A tripulação completa era constituída por,
Sergeant H. Jakson – operador de rádio
1320384 Sergeant M.H.Thompson(*) – artilheiro de cauda
Sergeant J. W. Gould – operador de rádio
980177 Sergeant I. Wallace-Cox - navegador
114195 P/O J. P. Anstey – co-piloto
1312337 Sergeant John Gordon Daniels(*) - piloto
Os heróis de Vila Chã
Os seis heróis de Vila Chã num belíssimo registo fotográfico, são eles:
Manoel da Silva Oliveira (arrais), Manoel Carneiro, Cândido Augusto,
Emilio Alves Neto, Carlos Ribeiro dos Santos, e José Maria da Silva.
Não há heróis anónimos, pelo menos aqui, e foram seis os pescadores de Vila Chã que naquele dia de mar muito agitado colocaram a sua vida em risco para salvar os tripulantes do Wellington, um gesto muito característico das gentes do mar, descrito na imprensa da época como revelador da sua «coragem, a sua generosidade, a sua solicitude e a fidalguia da sua alma».
Os seis homens fizeram-se ao mar, numa minúscula embarcação (catraia), num mar que como disse estava muito ruim, eram: Manoel da Silva Oliveira (arrais), Manoel Carneiro, Cândido Augusto, Emílio Alves Neto, Carlos Ribeiro dos Santos, e José Maria da Silva.
O seu gesto não passou ao lado da comunidade britânica, que demonstrou não só a gratidão e reconhecimento por parte dos tripulantes do Wellington, mas sobretudo pelo agradecimento oficial, por parte da RAF, que a cada um entregou um prémio de 500$00!
Um Lancaster … para a sucata
Uma das muitas fotos do Lancaster que amarou na praia em Vila Chã, já depois
de também ter sido empurrado pela maré para a praia.
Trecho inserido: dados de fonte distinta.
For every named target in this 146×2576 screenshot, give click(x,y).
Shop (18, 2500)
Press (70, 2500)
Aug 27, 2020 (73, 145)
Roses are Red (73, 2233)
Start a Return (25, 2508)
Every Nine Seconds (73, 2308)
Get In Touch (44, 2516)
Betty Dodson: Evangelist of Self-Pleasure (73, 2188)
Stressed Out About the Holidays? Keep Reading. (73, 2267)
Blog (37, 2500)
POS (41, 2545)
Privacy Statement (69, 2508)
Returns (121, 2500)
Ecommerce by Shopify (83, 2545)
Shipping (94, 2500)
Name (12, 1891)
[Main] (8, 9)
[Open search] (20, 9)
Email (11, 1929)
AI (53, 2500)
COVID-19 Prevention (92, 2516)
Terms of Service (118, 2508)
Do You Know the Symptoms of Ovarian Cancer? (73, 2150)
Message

Repare-se no pormenor
de destruição do nariz do aparelho, causado pela tripulação que, como era de
esperar, destruiu todos os equipamentos electrónicos considerados secretos.
A 17 de Setembro de 1943, amarou frente a Vila Chã, o Avro Lancaster MkIII de registo EE106, do 619º Esquadrão do Comando de Bombardeiros da RAF. O aparelho descolou às 20H00 de 16 de Setembro de 1943, da sua base de Coningsby, para participar num ataque a viadutos de caminho de ferro, em Antheór, no Sul de França, tendo sido atingidos pela antiaérea, mas sem gravidade. No regresso devido ao mau tempo e pouca visibilidade, perderam-se e quando conseguem orientar-se verificam que estão a Norte de Espanha, no Golfo da Biscaia. Com combustível insuficiente para regressar a Inglaterra ou a Gibraltar, procuraram a costa Portuguesa para tentar aterrar ou amarar.
Depois de duas passagens a baixa altitude empreendem a amaragem frente às praias de Vila Chã, imobilizando-se a menos de 200 metros da Praia do Puço. Os seis elementos da tripulação saíram ilesos, mas não sem antes destruiu os equipamentos electrónicos secretos. A população saiu à rua, e os pescadores também aqui ajudaram a tripulação a chegar a terra firme.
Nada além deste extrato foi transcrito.